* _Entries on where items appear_
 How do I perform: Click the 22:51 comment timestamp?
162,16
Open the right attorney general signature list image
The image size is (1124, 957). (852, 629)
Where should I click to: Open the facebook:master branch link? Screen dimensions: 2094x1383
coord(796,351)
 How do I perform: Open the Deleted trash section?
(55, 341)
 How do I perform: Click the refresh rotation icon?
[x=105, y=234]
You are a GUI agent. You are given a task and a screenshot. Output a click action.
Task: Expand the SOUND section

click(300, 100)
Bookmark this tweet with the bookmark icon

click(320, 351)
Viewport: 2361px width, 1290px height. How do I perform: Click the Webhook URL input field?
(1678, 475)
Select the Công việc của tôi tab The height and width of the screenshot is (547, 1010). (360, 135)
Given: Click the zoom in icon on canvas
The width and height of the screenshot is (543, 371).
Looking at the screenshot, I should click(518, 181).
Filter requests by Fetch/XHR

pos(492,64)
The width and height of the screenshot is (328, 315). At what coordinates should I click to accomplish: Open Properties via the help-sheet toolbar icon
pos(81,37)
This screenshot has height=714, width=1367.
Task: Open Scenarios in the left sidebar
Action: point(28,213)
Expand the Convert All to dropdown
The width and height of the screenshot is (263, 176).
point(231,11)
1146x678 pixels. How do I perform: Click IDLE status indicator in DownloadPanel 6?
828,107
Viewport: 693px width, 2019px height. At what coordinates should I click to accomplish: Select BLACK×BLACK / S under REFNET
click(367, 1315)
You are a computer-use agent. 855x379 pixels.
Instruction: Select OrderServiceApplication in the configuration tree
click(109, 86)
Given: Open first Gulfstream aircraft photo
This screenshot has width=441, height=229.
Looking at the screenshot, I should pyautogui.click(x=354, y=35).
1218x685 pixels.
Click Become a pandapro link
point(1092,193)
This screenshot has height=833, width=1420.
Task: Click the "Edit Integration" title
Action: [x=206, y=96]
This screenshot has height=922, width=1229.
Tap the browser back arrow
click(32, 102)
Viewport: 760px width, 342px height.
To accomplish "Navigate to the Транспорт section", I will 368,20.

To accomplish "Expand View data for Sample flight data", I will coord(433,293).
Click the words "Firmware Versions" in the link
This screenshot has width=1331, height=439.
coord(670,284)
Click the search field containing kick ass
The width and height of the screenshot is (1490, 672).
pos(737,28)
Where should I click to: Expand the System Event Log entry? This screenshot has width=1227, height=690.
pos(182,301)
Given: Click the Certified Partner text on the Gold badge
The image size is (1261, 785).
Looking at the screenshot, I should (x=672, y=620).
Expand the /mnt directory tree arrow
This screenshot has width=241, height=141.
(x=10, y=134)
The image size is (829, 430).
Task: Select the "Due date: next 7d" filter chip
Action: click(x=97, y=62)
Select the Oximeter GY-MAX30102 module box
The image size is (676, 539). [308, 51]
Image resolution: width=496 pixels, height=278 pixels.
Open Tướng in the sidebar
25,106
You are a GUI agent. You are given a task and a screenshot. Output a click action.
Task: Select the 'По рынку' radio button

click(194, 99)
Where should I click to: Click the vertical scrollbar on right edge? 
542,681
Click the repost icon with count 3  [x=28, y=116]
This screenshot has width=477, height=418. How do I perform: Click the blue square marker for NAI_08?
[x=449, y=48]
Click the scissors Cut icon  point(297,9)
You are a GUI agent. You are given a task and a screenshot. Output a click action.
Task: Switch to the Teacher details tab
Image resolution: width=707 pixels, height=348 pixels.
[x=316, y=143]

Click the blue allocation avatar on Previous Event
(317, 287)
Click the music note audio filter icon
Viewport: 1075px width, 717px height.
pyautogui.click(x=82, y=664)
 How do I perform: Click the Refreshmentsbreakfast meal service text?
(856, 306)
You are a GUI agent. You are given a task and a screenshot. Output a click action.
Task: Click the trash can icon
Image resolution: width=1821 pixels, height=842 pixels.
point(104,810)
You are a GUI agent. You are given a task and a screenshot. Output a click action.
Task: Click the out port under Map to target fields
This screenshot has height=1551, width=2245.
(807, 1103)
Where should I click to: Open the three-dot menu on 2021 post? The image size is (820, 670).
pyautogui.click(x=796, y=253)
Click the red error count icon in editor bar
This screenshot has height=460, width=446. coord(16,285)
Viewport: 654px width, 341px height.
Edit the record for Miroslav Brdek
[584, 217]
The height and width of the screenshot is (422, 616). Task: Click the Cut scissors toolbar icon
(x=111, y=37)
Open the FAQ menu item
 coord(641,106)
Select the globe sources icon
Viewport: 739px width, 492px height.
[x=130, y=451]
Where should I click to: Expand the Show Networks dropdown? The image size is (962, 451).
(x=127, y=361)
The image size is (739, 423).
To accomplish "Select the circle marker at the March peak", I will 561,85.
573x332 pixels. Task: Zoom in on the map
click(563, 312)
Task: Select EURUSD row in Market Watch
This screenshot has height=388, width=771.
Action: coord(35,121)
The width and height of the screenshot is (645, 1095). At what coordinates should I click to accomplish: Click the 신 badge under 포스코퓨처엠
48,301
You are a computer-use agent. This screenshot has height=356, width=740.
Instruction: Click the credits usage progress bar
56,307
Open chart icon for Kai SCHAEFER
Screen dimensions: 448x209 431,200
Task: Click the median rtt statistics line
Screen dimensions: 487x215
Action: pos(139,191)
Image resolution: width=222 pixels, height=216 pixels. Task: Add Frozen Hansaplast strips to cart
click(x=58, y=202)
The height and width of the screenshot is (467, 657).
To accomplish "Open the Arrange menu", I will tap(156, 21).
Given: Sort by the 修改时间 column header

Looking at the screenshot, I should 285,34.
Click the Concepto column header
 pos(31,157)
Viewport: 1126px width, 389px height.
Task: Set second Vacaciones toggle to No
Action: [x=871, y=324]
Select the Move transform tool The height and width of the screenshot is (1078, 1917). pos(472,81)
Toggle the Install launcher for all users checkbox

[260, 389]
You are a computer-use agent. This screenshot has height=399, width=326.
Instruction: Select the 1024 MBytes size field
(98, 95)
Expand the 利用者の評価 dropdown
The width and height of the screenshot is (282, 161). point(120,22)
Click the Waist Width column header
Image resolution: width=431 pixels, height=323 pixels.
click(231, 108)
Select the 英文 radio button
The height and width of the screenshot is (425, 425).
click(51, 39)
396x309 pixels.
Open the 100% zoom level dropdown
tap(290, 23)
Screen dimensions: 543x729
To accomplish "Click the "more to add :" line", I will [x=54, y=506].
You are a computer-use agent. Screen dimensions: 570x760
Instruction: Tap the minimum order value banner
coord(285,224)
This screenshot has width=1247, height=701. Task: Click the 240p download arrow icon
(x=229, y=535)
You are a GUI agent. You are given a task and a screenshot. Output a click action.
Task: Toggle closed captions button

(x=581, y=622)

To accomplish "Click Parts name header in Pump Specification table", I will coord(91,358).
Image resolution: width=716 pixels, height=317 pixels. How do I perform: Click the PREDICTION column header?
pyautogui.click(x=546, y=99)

* _TASK GOAL_
Copy out all of the lines above without changing anything.

* _RESULT OF THIS EXERCISE_
 How do I perform: Click the 22:51 comment timestamp?
162,16
Open the right attorney general signature list image
The image size is (1124, 957). (852, 629)
Where should I click to: Open the facebook:master branch link? Screen dimensions: 2094x1383
coord(796,351)
 How do I perform: Open the Deleted trash section?
(55, 341)
 How do I perform: Click the refresh rotation icon?
[x=105, y=234]
You are a GUI agent. You are given a task and a screenshot. Output a click action.
Task: Expand the SOUND section

click(300, 100)
Bookmark this tweet with the bookmark icon

click(320, 351)
Viewport: 2361px width, 1290px height. How do I perform: Click the Webhook URL input field?
(1678, 475)
Select the Công việc của tôi tab The height and width of the screenshot is (547, 1010). (360, 135)
Given: Click the zoom in icon on canvas
The width and height of the screenshot is (543, 371).
Looking at the screenshot, I should click(518, 181).
Filter requests by Fetch/XHR

pos(492,64)
The width and height of the screenshot is (328, 315). At what coordinates should I click to accomplish: Open Properties via the help-sheet toolbar icon
pos(81,37)
This screenshot has height=714, width=1367.
Task: Open Scenarios in the left sidebar
Action: point(28,213)
Expand the Convert All to dropdown
The width and height of the screenshot is (263, 176).
point(231,11)
1146x678 pixels. How do I perform: Click IDLE status indicator in DownloadPanel 6?
828,107
Viewport: 693px width, 2019px height. At what coordinates should I click to accomplish: Select BLACK×BLACK / S under REFNET
click(367, 1315)
You are a computer-use agent. 855x379 pixels.
Instruction: Select OrderServiceApplication in the configuration tree
click(109, 86)
Given: Open first Gulfstream aircraft photo
This screenshot has width=441, height=229.
Looking at the screenshot, I should pyautogui.click(x=354, y=35).
1218x685 pixels.
Click Become a pandapro link
point(1092,193)
This screenshot has height=833, width=1420.
Task: Click the "Edit Integration" title
Action: [x=206, y=96]
This screenshot has height=922, width=1229.
Tap the browser back arrow
click(32, 102)
Viewport: 760px width, 342px height.
To accomplish "Navigate to the Транспорт section", I will 368,20.

To accomplish "Expand View data for Sample flight data", I will coord(433,293).
Click the words "Firmware Versions" in the link
This screenshot has width=1331, height=439.
coord(670,284)
Click the search field containing kick ass
The width and height of the screenshot is (1490, 672).
pos(737,28)
Where should I click to: Expand the System Event Log entry? This screenshot has width=1227, height=690.
pos(182,301)
Given: Click the Certified Partner text on the Gold badge
The image size is (1261, 785).
Looking at the screenshot, I should (x=672, y=620).
Expand the /mnt directory tree arrow
This screenshot has width=241, height=141.
(x=10, y=134)
The image size is (829, 430).
Task: Select the "Due date: next 7d" filter chip
Action: click(x=97, y=62)
Select the Oximeter GY-MAX30102 module box
The image size is (676, 539). [308, 51]
Image resolution: width=496 pixels, height=278 pixels.
Open Tướng in the sidebar
25,106
You are a GUI agent. You are given a task and a screenshot. Output a click action.
Task: Select the 'По рынку' radio button

click(194, 99)
Where should I click to: Click the vertical scrollbar on right edge? 
542,681
Click the repost icon with count 3  [x=28, y=116]
This screenshot has width=477, height=418. How do I perform: Click the blue square marker for NAI_08?
[x=449, y=48]
Click the scissors Cut icon  point(297,9)
You are a GUI agent. You are given a task and a screenshot. Output a click action.
Task: Switch to the Teacher details tab
Image resolution: width=707 pixels, height=348 pixels.
[x=316, y=143]

Click the blue allocation avatar on Previous Event
(317, 287)
Click the music note audio filter icon
Viewport: 1075px width, 717px height.
pyautogui.click(x=82, y=664)
 How do I perform: Click the Refreshmentsbreakfast meal service text?
(856, 306)
You are a GUI agent. You are given a task and a screenshot. Output a click action.
Task: Click the trash can icon
Image resolution: width=1821 pixels, height=842 pixels.
point(104,810)
You are a GUI agent. You are given a task and a screenshot. Output a click action.
Task: Click the out port under Map to target fields
This screenshot has height=1551, width=2245.
(807, 1103)
Where should I click to: Open the three-dot menu on 2021 post? The image size is (820, 670).
pyautogui.click(x=796, y=253)
Click the red error count icon in editor bar
This screenshot has height=460, width=446. coord(16,285)
Viewport: 654px width, 341px height.
Edit the record for Miroslav Brdek
[584, 217]
The height and width of the screenshot is (422, 616). Task: Click the Cut scissors toolbar icon
(x=111, y=37)
Open the FAQ menu item
 coord(641,106)
Select the globe sources icon
Viewport: 739px width, 492px height.
[x=130, y=451]
Where should I click to: Expand the Show Networks dropdown? The image size is (962, 451).
(x=127, y=361)
The image size is (739, 423).
To accomplish "Select the circle marker at the March peak", I will 561,85.
573x332 pixels. Task: Zoom in on the map
click(563, 312)
Task: Select EURUSD row in Market Watch
This screenshot has height=388, width=771.
Action: coord(35,121)
The width and height of the screenshot is (645, 1095). At what coordinates should I click to accomplish: Click the 신 badge under 포스코퓨처엠
48,301
You are a computer-use agent. This screenshot has height=356, width=740.
Instruction: Click the credits usage progress bar
56,307
Open chart icon for Kai SCHAEFER
Screen dimensions: 448x209 431,200
Task: Click the median rtt statistics line
Screen dimensions: 487x215
Action: pos(139,191)
Image resolution: width=222 pixels, height=216 pixels. Task: Add Frozen Hansaplast strips to cart
click(x=58, y=202)
The height and width of the screenshot is (467, 657).
To accomplish "Open the Arrange menu", I will tap(156, 21).
Given: Sort by the 修改时间 column header

Looking at the screenshot, I should 285,34.
Click the Concepto column header
 pos(31,157)
Viewport: 1126px width, 389px height.
Task: Set second Vacaciones toggle to No
Action: [x=871, y=324]
Select the Move transform tool The height and width of the screenshot is (1078, 1917). pos(472,81)
Toggle the Install launcher for all users checkbox

[260, 389]
You are a computer-use agent. This screenshot has height=399, width=326.
Instruction: Select the 1024 MBytes size field
(98, 95)
Expand the 利用者の評価 dropdown
The width and height of the screenshot is (282, 161). point(120,22)
Click the Waist Width column header
Image resolution: width=431 pixels, height=323 pixels.
click(231, 108)
Select the 英文 radio button
The height and width of the screenshot is (425, 425).
click(51, 39)
396x309 pixels.
Open the 100% zoom level dropdown
tap(290, 23)
Screen dimensions: 543x729
To accomplish "Click the "more to add :" line", I will [x=54, y=506].
You are a computer-use agent. Screen dimensions: 570x760
Instruction: Tap the minimum order value banner
coord(285,224)
This screenshot has width=1247, height=701. Task: Click the 240p download arrow icon
(x=229, y=535)
You are a GUI agent. You are given a task and a screenshot. Output a click action.
Task: Toggle closed captions button

(x=581, y=622)

To accomplish "Click Parts name header in Pump Specification table", I will coord(91,358).
Image resolution: width=716 pixels, height=317 pixels. How do I perform: Click the PREDICTION column header?
pyautogui.click(x=546, y=99)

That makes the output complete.